-- Opening Marker --

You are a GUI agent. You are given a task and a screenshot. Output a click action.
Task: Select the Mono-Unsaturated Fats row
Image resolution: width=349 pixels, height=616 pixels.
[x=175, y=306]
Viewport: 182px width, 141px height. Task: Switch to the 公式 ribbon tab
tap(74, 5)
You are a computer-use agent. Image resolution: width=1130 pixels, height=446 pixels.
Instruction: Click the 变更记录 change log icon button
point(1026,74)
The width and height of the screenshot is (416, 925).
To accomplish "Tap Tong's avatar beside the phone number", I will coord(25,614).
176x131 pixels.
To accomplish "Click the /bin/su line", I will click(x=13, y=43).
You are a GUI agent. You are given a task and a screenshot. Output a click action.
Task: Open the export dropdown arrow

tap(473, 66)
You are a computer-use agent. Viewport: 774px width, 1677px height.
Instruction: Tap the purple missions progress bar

-- Closing Marker --
-- Opening Marker --

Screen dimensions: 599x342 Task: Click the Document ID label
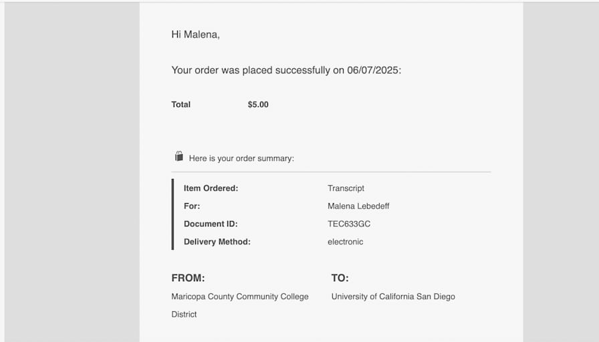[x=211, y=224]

-- Closing Marker --
-- Opening Marker --

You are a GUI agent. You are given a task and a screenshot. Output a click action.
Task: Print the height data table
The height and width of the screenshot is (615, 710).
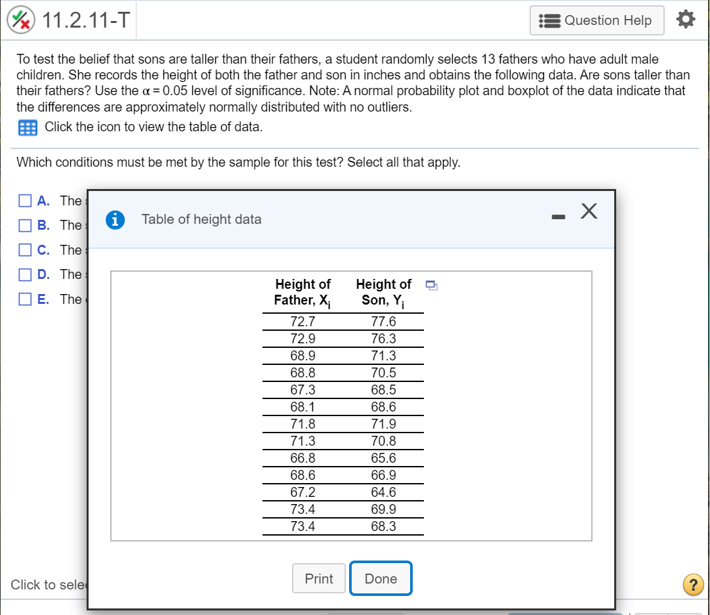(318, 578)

-- Closing Marker --

TO DO: Look for the string "computer" in the entries above. Copy every line that has it.

ANSWER TO THE PROBLEM:
You are a computer-use agent. Image resolution: width=1130 pixels, height=446 pixels.
You are a computer-use agent. Viewport: 774px width, 1677px height.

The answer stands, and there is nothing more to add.